→ **EXERCISE BRIEF**: Using the data below, print exactly the line with "Veterano schrieb: (61, 279)", the line with "Menus (707, 47)", and every line between them, but none of the pictures.

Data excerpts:
____
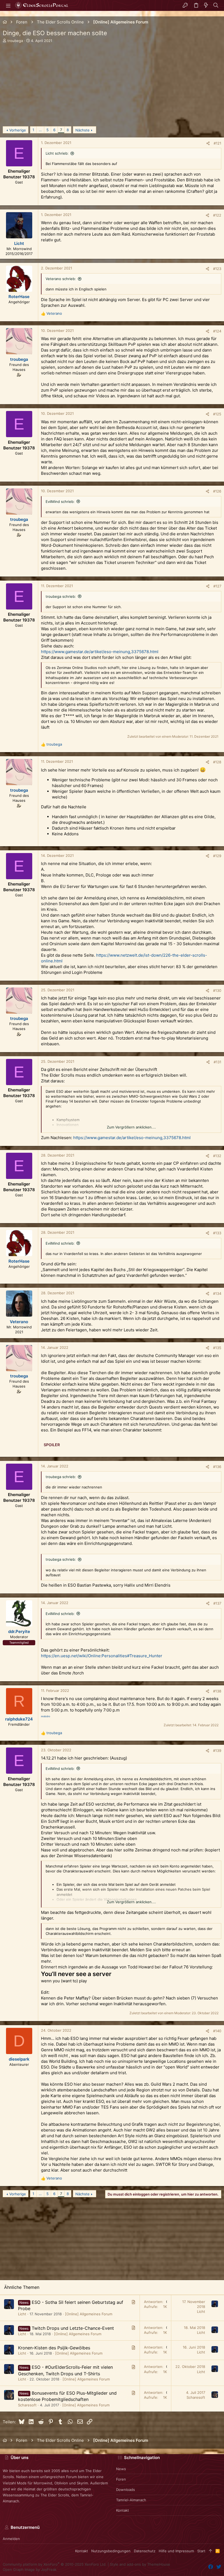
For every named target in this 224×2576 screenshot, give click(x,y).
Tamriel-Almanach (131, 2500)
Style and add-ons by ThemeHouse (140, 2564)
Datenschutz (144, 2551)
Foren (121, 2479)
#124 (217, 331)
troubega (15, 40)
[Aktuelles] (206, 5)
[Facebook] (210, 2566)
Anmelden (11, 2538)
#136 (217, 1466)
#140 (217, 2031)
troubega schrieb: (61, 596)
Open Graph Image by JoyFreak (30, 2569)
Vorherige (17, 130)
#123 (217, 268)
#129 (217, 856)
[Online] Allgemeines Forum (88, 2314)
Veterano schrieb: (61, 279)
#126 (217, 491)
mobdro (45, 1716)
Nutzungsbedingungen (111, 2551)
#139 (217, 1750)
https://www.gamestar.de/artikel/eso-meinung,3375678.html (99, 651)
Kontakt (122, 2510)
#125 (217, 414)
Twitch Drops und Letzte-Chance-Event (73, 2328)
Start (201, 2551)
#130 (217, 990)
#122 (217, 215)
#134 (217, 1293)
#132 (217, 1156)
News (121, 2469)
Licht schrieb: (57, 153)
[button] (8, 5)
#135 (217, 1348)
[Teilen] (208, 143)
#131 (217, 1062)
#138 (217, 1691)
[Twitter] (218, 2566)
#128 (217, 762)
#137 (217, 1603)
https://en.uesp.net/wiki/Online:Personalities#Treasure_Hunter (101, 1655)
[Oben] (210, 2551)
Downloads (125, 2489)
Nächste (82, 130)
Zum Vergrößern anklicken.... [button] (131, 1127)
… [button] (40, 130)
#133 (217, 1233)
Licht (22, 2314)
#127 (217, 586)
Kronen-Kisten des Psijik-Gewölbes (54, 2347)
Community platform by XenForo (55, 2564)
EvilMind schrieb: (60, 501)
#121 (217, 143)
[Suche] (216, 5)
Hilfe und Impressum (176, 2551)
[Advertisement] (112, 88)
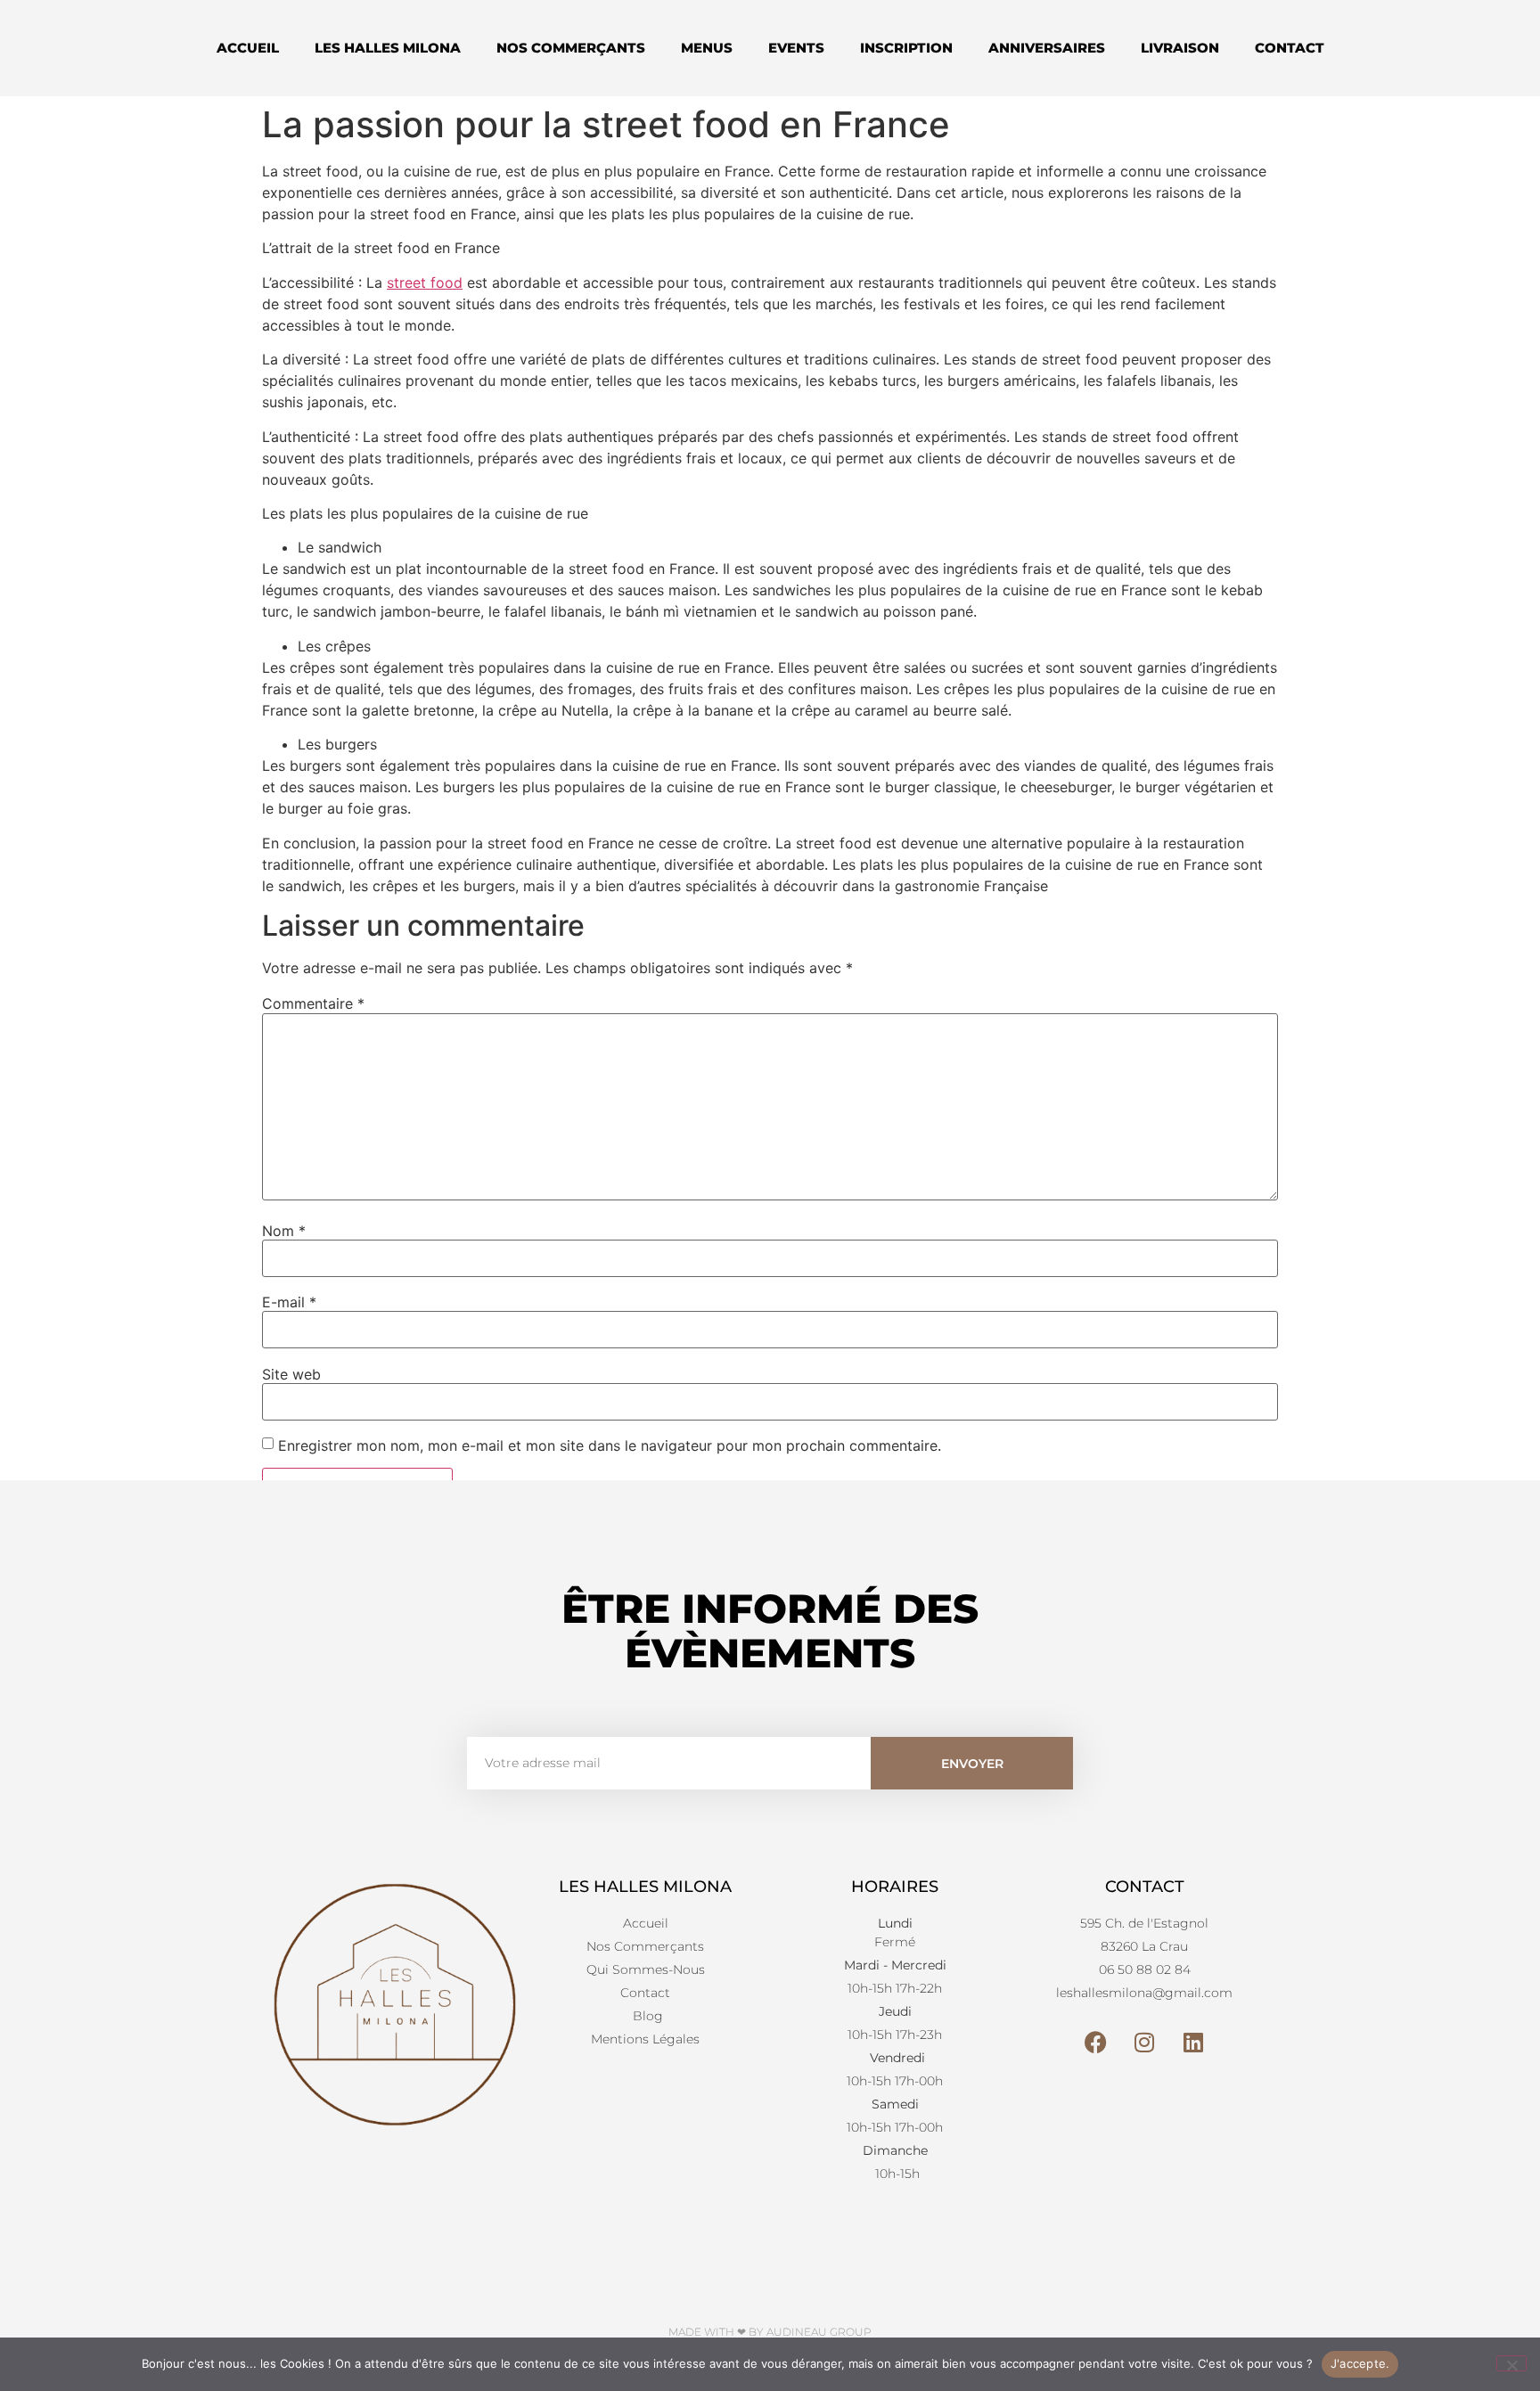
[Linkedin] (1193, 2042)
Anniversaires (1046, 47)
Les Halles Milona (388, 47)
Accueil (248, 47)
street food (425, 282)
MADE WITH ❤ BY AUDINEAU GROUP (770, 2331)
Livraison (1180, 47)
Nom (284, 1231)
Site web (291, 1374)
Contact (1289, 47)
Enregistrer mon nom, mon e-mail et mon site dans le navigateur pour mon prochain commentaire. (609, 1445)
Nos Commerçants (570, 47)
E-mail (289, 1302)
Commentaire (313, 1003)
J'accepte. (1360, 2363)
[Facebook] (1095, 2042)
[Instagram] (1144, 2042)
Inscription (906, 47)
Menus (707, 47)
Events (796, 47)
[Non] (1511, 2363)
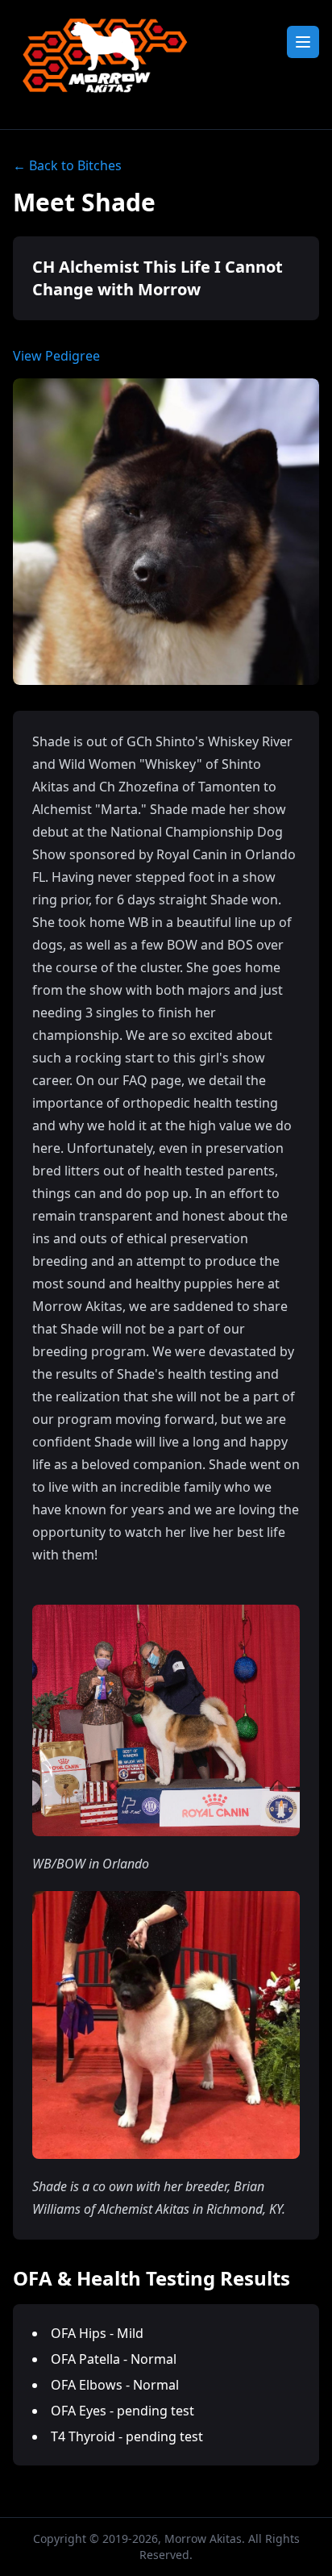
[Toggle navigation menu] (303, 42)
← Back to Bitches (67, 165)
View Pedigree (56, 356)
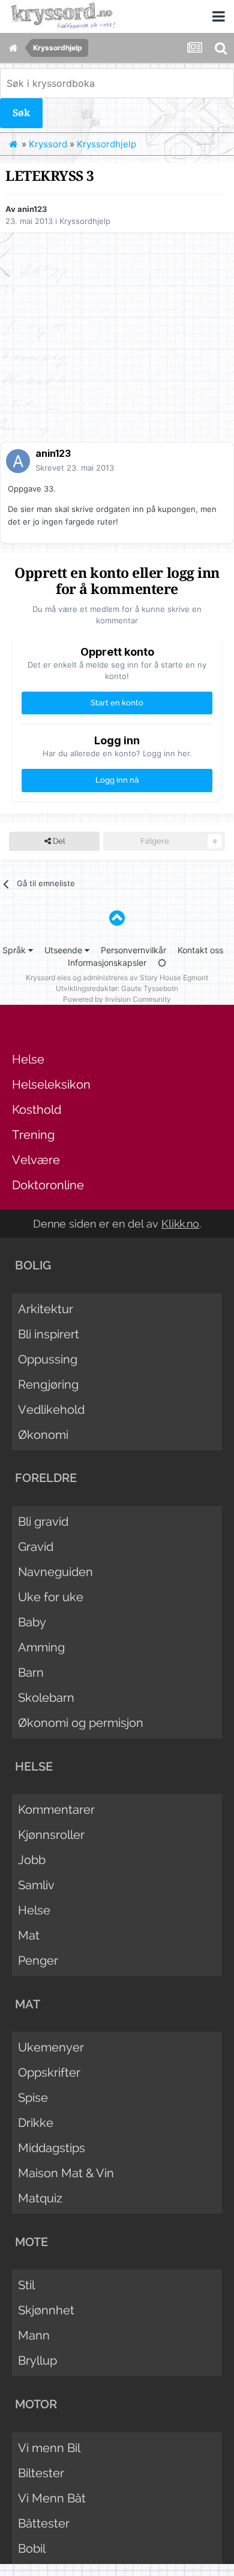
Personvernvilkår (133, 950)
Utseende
____
→ **FINISHED TASK**:
Veterano schrieb: (61, 279)
#126 (217, 491)
mobdro (45, 1716)
Nutzungsbedingungen (111, 2551)
#139 (217, 1750)
https://www.gamestar.de/artikel/eso-meinung,3375678.html (99, 651)
Kontakt (122, 2510)
#125 (217, 414)
Twitch Drops und Letzte-Chance-Event (73, 2328)
Start (201, 2551)
#130 (217, 990)
#122 (217, 215)
#134 (217, 1293)
#132 (217, 1156)
News (121, 2469)
Licht schrieb: (57, 153)
[button] (8, 5)
#135 (217, 1348)
[Teilen] (208, 143)
#131 (217, 1062)
#138 (217, 1691)
[Twitter] (218, 2566)
#128 (217, 762)
#137 (217, 1603)
https://en.uesp.net/wiki/Online:Personalities#Treasure_Hunter (101, 1655)
[Oben] (210, 2551)
Downloads (125, 2489)
Nächste (82, 130)
Zum Vergrößern anklicken.... [button] (131, 1127)
… [button] (40, 130)
#133 (217, 1233)
Licht (22, 2314)
#127 (217, 586)
Kronen-Kisten des Psijik-Gewölbes (54, 2347)
Community platform by XenForo (55, 2564)
EvilMind schrieb: (60, 501)
#121 (217, 143)
[Suche] (216, 5)
Hilfe und Impressum (176, 2551)
[Advertisement] (112, 88)
[Linkedin] (1193, 2042)
Anniversaires (1046, 47)
Les Halles Milona (388, 47)
Accueil (248, 47)
street food (425, 282)
MADE WITH ❤ BY AUDINEAU GROUP (770, 2331)
Livraison (1180, 47)
Nom (284, 1231)
Site web (291, 1374)
Contact (1289, 47)
Enregistrer mon nom, mon e-mail et mon site dans le navigateur pour mon prochain commentaire. (609, 1445)
Nos Commerçants (570, 47)
E-mail (289, 1302)
Commentaire (313, 1003)
J'accepte. (1360, 2363)
[Facebook] (1095, 2042)
[Instagram] (1144, 2042)
Inscription (906, 47)
Menus (707, 47)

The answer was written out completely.